Stored items:

········

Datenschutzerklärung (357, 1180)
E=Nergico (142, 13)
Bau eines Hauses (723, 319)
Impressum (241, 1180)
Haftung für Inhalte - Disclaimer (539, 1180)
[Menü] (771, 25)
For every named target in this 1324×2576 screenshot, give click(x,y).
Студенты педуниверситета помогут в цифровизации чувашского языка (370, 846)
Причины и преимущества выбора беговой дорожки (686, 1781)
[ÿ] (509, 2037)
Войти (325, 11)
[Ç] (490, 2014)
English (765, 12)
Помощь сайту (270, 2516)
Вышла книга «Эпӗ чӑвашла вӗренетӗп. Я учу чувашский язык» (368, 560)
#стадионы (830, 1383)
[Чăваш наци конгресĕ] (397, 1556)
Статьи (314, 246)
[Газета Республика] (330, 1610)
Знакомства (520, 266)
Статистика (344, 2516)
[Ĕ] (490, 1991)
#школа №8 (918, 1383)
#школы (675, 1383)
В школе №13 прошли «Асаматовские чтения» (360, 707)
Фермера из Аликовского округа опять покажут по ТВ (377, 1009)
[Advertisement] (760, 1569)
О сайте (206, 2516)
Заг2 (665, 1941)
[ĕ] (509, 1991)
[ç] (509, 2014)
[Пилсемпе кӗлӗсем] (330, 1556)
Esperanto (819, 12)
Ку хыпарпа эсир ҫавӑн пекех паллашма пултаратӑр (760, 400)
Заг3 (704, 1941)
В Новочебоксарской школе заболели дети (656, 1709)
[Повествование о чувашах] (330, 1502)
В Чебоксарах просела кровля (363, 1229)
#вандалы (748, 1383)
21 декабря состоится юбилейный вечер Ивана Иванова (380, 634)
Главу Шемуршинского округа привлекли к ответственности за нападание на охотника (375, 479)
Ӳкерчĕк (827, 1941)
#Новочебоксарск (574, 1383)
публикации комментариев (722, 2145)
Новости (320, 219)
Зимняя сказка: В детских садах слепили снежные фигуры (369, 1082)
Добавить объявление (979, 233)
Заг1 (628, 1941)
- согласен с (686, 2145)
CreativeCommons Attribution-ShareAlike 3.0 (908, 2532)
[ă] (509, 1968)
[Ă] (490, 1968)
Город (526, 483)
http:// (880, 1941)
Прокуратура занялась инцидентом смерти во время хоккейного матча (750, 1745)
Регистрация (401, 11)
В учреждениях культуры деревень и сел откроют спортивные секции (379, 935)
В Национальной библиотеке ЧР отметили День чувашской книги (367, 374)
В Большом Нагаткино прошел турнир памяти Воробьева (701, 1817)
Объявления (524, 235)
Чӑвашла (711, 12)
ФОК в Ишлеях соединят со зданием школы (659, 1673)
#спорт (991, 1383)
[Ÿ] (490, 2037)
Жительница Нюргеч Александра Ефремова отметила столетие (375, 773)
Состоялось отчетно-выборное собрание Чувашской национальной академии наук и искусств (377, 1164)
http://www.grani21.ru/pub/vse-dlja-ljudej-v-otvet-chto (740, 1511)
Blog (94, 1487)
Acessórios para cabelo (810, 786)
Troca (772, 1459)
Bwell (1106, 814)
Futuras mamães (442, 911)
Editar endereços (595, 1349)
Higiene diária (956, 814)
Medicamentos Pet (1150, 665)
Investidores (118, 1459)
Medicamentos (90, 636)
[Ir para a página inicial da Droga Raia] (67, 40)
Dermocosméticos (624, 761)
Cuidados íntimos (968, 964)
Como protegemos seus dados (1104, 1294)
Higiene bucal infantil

········

→ **Work task**: Every line of the data above is to be repeated exactly.

→ **Answer section**:
Datenschutzerklärung (357, 1180)
E=Nergico (142, 13)
Bau eines Hauses (723, 319)
Impressum (241, 1180)
Haftung für Inhalte - Disclaimer (539, 1180)
[Menü] (771, 25)
For every named target in this 1324×2576 screenshot, give click(x,y).
Студенты педуниверситета помогут в цифровизации чувашского языка (370, 846)
Причины и преимущества выбора беговой дорожки (686, 1781)
[ÿ] (509, 2037)
Войти (325, 11)
[Ç] (490, 2014)
English (765, 12)
Помощь сайту (270, 2516)
Вышла книга «Эпӗ чӑвашла вӗренетӗп. Я учу чувашский язык» (368, 560)
#стадионы (830, 1383)
[Чăваш наци конгресĕ] (397, 1556)
Статьи (314, 246)
[Газета Республика] (330, 1610)
Знакомства (520, 266)
Статистика (344, 2516)
[Ĕ] (490, 1991)
#школа №8 (918, 1383)
#школы (675, 1383)
В школе №13 прошли «Асаматовские чтения» (360, 707)
Фермера из Аликовского округа опять покажут по ТВ (377, 1009)
[Advertisement] (760, 1569)
О сайте (206, 2516)
Заг2 (665, 1941)
[ĕ] (509, 1991)
[ç] (509, 2014)
[Пилсемпе кӗлӗсем] (330, 1556)
Esperanto (819, 12)
Ку хыпарпа эсир ҫавӑн пекех паллашма пултаратӑр (760, 400)
Заг3 (704, 1941)
В Новочебоксарской школе заболели дети (656, 1709)
[Повествование о чувашах] (330, 1502)
В Чебоксарах просела кровля (363, 1229)
#вандалы (748, 1383)
21 декабря состоится юбилейный вечер Ивана Иванова (380, 634)
Главу Шемуршинского округа привлекли к ответственности за нападание на охотника (375, 479)
Ӳкерчĕк (827, 1941)
#Новочебоксарск (574, 1383)
публикации комментариев (722, 2145)
Новости (320, 219)
Зимняя сказка: В детских садах слепили снежные фигуры (369, 1082)
Добавить объявление (979, 233)
Заг1 (628, 1941)
- согласен с (686, 2145)
CreativeCommons Attribution-ShareAlike 3.0 (908, 2532)
[ă] (509, 1968)
[Ă] (490, 1968)
Город (526, 483)
http:// (880, 1941)
Прокуратура занялась инцидентом смерти во время хоккейного матча (750, 1745)
Регистрация (401, 11)
В учреждениях культуры деревень и сел откроют спортивные секции (379, 935)
В Национальной библиотеке ЧР отметили День чувашской книги (367, 374)
В Большом Нагаткино прошел турнир памяти Воробьева (701, 1817)
Объявления (524, 235)
Чӑвашла (711, 12)
ФОК в Ишлеях соединят со зданием школы (659, 1673)
#спорт (991, 1383)
[Ÿ] (490, 2037)
Жительница Нюргеч Александра Ефремова отметила столетие (375, 773)
Состоялось отчетно-выборное собрание Чувашской национальной академии наук и искусств (377, 1164)
http://www.grani21.ru/pub/vse-dlja-ljudej-v-otvet-chto (740, 1511)
Blog (94, 1487)
Acessórios para cabelo (810, 786)
Troca (772, 1459)
Bwell (1106, 814)
Futuras mamães (442, 911)
Editar endereços (595, 1349)
Higiene diária (956, 814)
Medicamentos Pet (1150, 665)
Investidores (118, 1459)
Medicamentos (90, 636)
[Ir para a página inicial da Droga Raia] (67, 40)
Dermocosméticos (624, 761)
Cuidados íntimos (968, 964)
Como protegemos seus dados (1104, 1294)
Higiene bucal infantil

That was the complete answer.